Rund ein Drittel der Schweizerischen Medizinstudierenden denkt über einen Abbruch nach. Zu diesem Ergebnis kommt eine Umfrage der Vereinigung für Medizinstudierende (Swimsa) unter 2300 angehenden Ärztinnen und Ärzten. Demnach überlegen 34 Prozent der Studierenden nach ihrem Wahlstudienjahr, einen anderen Beruf zu ergreifen. Grund sind die erlebten Arbeitsbedingungen.
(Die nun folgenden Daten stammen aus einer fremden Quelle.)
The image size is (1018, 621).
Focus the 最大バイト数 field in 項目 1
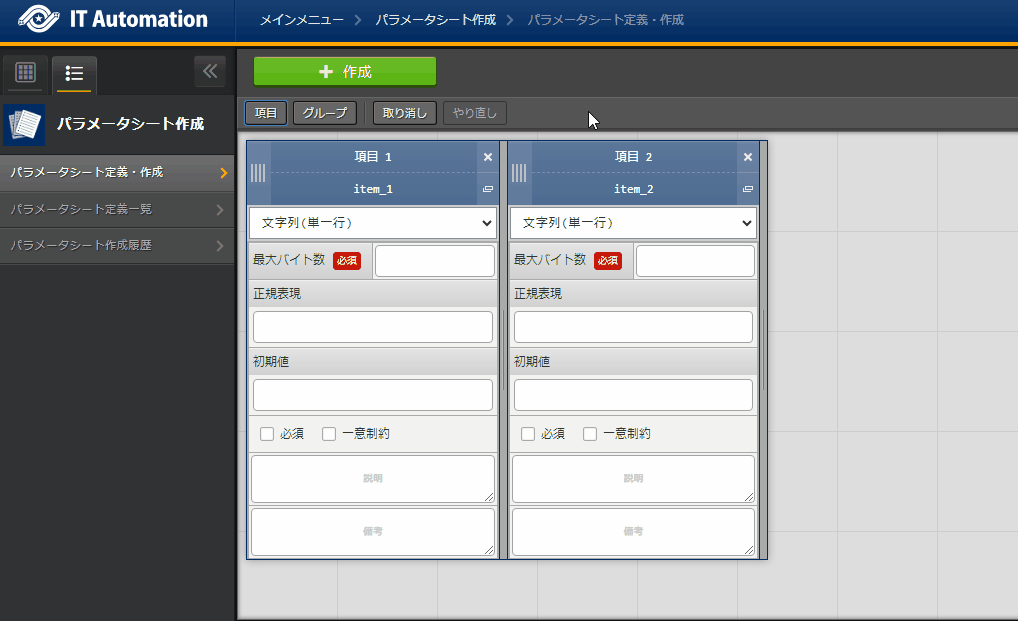(434, 261)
Praktischer Arbeitsalltag führt zur Ernüchterung
Das Schweizerische Gesundheitssystem braucht mehr medizinischen Nachwuchs. Derzeit machen Ausländer rund 40 Prozent der Ärzteschaft aus. Um mehr eigene Nachwuchskräfte zu schulen, hat der Bund bereits im Jahr 2016 eine Ausbildungsoffensive gestartet – mit Erfolg: Bis zum Jahr 2021 ist die Zahl der Studierenden im Fach Humanmedizin um 50 Prozent gestiegen und lag zu diesem Zeitpunkt bei 1730 jungen Leuten. Laut FMH-Präsidentin Yvonne Gilli bringen es aber nur rund 1300 Studierende bis zum Abschluss. Das reiche nicht aus, um die bestehende Nachfrage zu decken.
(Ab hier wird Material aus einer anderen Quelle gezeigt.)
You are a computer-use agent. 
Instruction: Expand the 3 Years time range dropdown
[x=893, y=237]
Aus welchem Grund brechen so viele Medizinstudierende ihre Ausbildung ab? Antworten gibt eine aktuelle Umfrage, die der Swimsa unter 2300 Medizinstudierenden im Durchschnittsalter von 23 Jahren durchgeführt hat. Wie die Ergebnisse zeigen, starten die jungen Menschen durchaus motiviert in ihr Studium: In ihrem gewählten Beruf sehen sie einen „sinnvollen Job“, der sie mit Menschen arbeiten lässt. Diese Faktoren wiegen der Umfrage zufolge weit stärker als ein hoher Lohn oder soziale Anerkennung. Nach dem Wahlstudienjahr im fünften oder sechsten Studienjahr, in dem die angehenden Mediziner praktische Erfahrungen mit dem Arbeitsalltag in einem Spital machen, wächst allerdings die Skepsis.
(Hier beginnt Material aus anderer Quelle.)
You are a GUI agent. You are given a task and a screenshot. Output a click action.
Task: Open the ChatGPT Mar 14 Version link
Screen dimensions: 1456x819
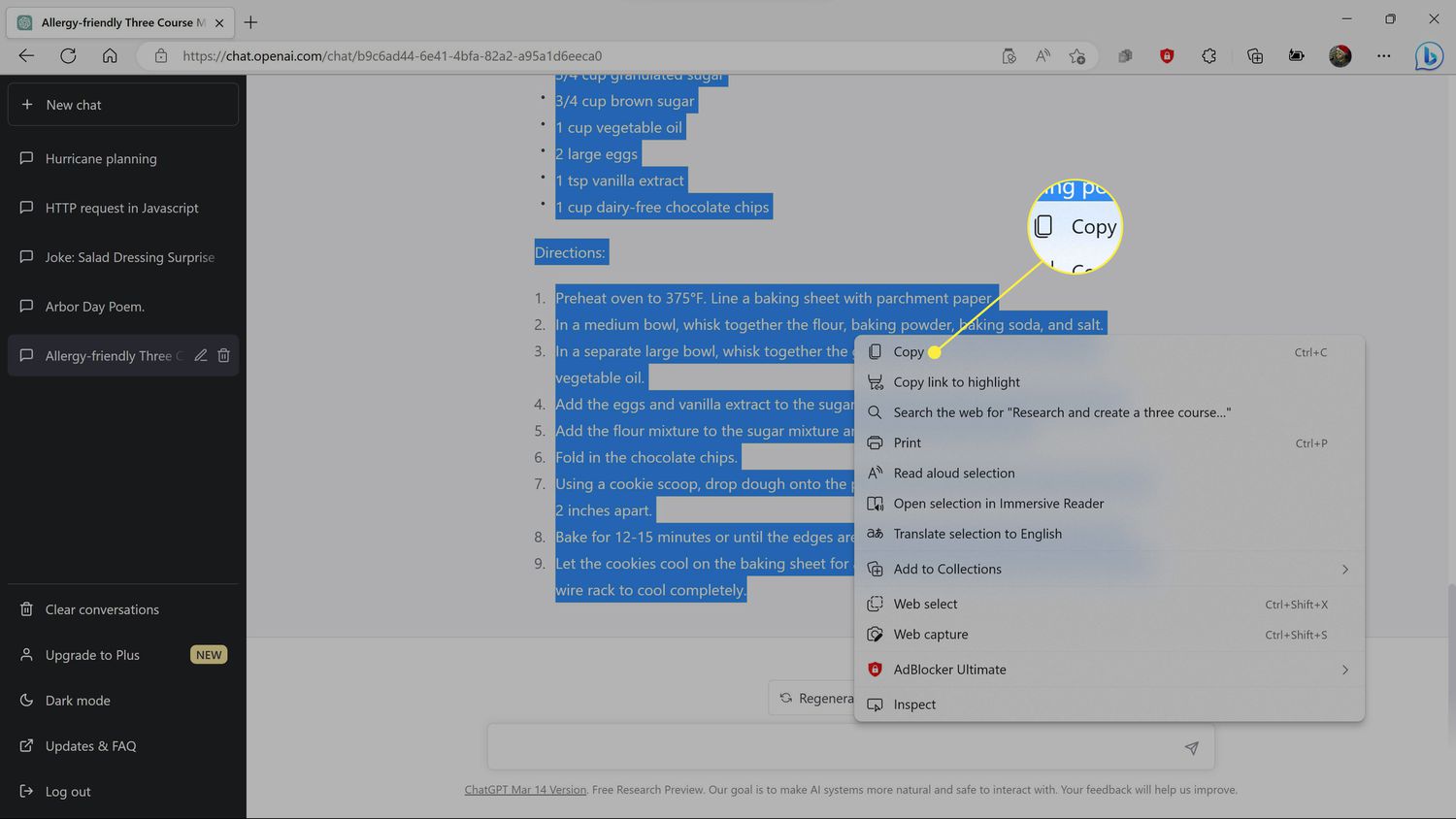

Insgesamt geben 34 Prozent der Studierenden an, über einen Abbruch nachzudenken. Unter den Medizinstudierenden im sechsten Studienjahr sind es 43 Prozent. Als Hauptgrund für diese Gedanken nennen die Befragten die Aussicht auf einen Job mit unausgewogener Work-Life-Balance. Vor allem bei Frauen ziehen nach den ersten Praxiserfahrungen einen Berufswechsel in Erwägung.
Nur 28 Prozent der Medizinstudierenden möchten nach dem Abschluss Vollzeit arbeiten
Auch bereits berufstätige Ärzte zeigen sich von den herrschenden Arbeitsbedingungen oft überfordert. Schon im Jahr 2016 dachte jeder zehnte Arzt darüber nach, den Beruf vorzeitig aufzugeben. Eine FMH-Befragung aus dem Jahr 2022 zeigt, dass unter den Assistenzärzten aktuell sogar 25 Prozent erwägen, eine Stelle ausserhalb des Gesundheitswesens zu suchen. Eine Ursache dafür sind die langen Arbeitszeiten, die bei einer Vollzeitstelle 50 Wochenstunden betragen sollten, in der Realität aber häufig 56 Wochenstunden betragen.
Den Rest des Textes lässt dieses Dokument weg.